Шесть месяцев, подумал я, — такая малость. По сравнению с жизнью, в которую мне предстоит прийти.
— Зачем тебе это надо? Сдалась тебе эта теплица.
Он недоумевал…
Я думал, что не засну: сомнения снова стали посещать меня. Но, к удивлению, заснул сразу же…
Мне приснился генерал. Он сидел за столом в подтяжках, и пил, кажется, чай. Мне знаком был этот стол, я видел его однажды, более того, однажды сидел за ним. Тогда на столе стояла красивая хрустальная ваза с ручками, полная молодых роз.
Теперь она тоже стояла, но цветов в ней уже не было. Я знал — почему.
Генерал посмотрел на меня, и по-отечески погрозил пальцем. Казалось, я сижу на противоположной от него стороне стола, и тоже пью чай.
Кто-то бубнил рядом секретную информацию, которую знать мне не полагалось, — но генерал не обращал на ее утечку внимания.
— Седьмой сектор: восемь трупов, двенадцатый сектор: три трупа, третий сектор: одиннадцать трупов…
— Хорошо, — по-отечески поддакнул генерал, отпивая из чашки.
— Третий сектор: четыре трупа, двадцать шестой сектор, восемь трупов…
Генерал поглядывал на меня, и в его старческих глазах светилась искренняя обо мне забота. Словно я был его блудный сын, и вот пришел обратно, покаяться.

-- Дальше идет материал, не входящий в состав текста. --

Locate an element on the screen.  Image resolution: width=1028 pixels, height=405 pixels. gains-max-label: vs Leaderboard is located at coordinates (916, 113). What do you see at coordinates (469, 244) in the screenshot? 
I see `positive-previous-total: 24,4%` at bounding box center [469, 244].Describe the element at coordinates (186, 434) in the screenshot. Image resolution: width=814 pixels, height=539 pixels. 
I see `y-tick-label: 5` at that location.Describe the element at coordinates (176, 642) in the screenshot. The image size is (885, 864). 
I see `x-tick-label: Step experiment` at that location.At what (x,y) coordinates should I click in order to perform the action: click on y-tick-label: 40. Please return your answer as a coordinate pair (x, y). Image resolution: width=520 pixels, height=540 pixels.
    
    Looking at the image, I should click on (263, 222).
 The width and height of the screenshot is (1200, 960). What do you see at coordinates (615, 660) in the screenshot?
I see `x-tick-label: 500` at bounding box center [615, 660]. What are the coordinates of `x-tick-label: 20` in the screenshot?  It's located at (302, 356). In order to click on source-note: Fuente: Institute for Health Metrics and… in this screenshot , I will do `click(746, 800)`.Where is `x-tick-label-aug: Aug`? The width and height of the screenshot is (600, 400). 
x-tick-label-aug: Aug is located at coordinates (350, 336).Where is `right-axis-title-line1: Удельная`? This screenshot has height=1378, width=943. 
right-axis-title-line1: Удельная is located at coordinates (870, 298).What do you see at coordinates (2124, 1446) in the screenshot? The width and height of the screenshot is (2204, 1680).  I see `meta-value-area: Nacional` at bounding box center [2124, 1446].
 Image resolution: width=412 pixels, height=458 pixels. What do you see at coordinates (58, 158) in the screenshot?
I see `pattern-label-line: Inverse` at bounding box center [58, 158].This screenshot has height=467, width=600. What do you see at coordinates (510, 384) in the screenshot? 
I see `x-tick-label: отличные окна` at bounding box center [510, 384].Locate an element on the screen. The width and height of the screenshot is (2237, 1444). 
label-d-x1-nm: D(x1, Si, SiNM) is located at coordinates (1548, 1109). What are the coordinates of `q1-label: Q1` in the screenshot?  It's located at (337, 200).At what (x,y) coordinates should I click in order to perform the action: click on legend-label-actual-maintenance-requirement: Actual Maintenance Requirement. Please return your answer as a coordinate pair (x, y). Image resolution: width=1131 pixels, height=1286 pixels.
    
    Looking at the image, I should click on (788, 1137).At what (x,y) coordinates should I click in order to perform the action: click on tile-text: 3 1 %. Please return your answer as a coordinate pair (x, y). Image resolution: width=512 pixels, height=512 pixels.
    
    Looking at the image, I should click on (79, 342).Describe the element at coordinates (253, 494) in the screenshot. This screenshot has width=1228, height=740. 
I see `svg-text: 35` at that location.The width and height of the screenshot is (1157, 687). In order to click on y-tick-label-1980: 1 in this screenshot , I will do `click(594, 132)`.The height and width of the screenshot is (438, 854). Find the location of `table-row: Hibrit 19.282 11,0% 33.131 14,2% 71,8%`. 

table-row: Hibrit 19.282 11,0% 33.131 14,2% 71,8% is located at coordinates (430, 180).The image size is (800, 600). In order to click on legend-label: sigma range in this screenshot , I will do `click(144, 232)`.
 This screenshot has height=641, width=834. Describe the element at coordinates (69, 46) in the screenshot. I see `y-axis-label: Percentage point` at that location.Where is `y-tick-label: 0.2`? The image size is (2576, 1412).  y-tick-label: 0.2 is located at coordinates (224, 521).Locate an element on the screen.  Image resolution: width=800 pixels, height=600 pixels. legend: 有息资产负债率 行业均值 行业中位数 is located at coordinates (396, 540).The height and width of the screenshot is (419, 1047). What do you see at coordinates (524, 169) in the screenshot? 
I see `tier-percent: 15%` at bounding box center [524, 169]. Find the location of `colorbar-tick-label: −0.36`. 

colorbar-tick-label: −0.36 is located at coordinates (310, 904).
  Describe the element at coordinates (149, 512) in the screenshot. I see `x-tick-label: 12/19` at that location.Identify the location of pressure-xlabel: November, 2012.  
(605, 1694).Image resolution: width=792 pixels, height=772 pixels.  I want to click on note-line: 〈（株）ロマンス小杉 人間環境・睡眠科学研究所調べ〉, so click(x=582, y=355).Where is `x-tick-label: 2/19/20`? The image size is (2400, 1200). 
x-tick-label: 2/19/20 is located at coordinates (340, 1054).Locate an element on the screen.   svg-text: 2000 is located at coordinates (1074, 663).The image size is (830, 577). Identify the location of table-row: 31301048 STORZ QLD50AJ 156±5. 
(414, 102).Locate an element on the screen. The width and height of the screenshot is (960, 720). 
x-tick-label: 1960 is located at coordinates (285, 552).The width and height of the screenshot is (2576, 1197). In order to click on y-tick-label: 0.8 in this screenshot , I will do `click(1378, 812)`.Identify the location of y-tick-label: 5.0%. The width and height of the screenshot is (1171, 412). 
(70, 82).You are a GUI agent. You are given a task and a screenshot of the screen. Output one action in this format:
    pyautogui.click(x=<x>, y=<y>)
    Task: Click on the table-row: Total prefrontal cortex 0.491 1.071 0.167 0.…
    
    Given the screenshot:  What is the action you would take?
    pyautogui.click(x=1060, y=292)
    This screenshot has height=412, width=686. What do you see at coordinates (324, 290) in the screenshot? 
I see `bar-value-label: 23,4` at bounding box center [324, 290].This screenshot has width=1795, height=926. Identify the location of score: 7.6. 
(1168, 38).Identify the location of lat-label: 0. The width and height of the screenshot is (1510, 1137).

Секретный голос продолжал назойливо бубнить, генерал отмахнулся от него, как от мухи. Тот — пропал куда-то.
— Что, очень орал? — спросил он заботливо.
Впервые слышу голос генерала, он показался усталым. Конечно, у него столько забот. И так приятно, он нашел свободную минуточку для меня, и пригласил в гости. На чашку чая.
— Орал, — сказал я смущенно, как о чем-то нестоящим.
Да разве это в диковинку? Мне всегда нравился гнев капитана, — он был для пользы всех нас, капитан старался не для себя.
— Он орал, — сказал генерал, но по-доброму, оправдывая его, — он такой горлопан… Но с тебя-то, как с гуся вода, признайся?.. Ты о чем в этот момент думал? Раскаивался?
— Нет, — ответил я. Меня внезапно потянуло на откровенность. — Я вспоминал, как капитан обманул меня.
На самом деле, стояли перед глазами его сверкающие глаза, пистолет, дергающийся в руке, его истошный призыв, — его жизнь подвергалась опасности.
За его жизнь, не за свою, я готов был вступить в бой. За его — готов был шнырять штыком, бить прикладом сверкающие стеклянные амбразуры.